The album’s title track cues up next, howling winds and ringing reverberant tones winging their way in from somewhere far off, a mass of denseness floating in the sky to block the sun and its warming rays. It feels like a glowering presence up there, a sentient ‘thing’ observing all that happens below, a god-like entity judging everyone and everything. Snarling feedback and guttural growls radiate its inherent malignity, a solid slab of hatred and malice given actual form. Its baleful influence and searching stare are physical qualities, designed to be threatening and to serve as a warning: do not step out of line or act against what we think is right.

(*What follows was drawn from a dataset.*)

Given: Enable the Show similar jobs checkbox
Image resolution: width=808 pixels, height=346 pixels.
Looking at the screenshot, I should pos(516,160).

‘Empty Room’ delineates a truly cavernous space, beginning with an atonal screech of strings that’s immediately followed by a deeply growling hurricane of drone and howls, as if the very bowels of the earth are letting rip, screaming out its antipathy and animus against those who have claimed the surface as their kingdom by rights. These battering groans swirl and coil, reaching out to fill every available inch of space in the subterrestrial caverns, only to be amplified by the echoing stone itself and accumulate into a bestial bellowing of enormous proportions. Accompanying the grumbles and roars are smaller creatures, snarling and grunting in empathy. The slow heartbeat and pulsing of the earth itself is the metronome to this blasting symphony, a cacophonic and searing jet of antagonistic complaint.

Finally, ‘Shelter in Place’ marks the end of the album, and its ambience is much calmer and less calamitous – indeed, I would even go so far as to say that, at least initially, it’s a quietly soporific wash of soothing waves, a hymnal floating serenely somewhere in the mid-atmosphere. Gradually, though, antipathetic elements encroach upon its blissful shores, introducing some grainier and insalubrious notes, generating a sense of thrilling alarm. But soon enough it seems that equilibrium is restored, and whatever black clouds started to appear on the horizon have dissolved and disappeared, and we are once again treated to exquisite harmonics, slightly distorted but that only makes them all the sweeter for that.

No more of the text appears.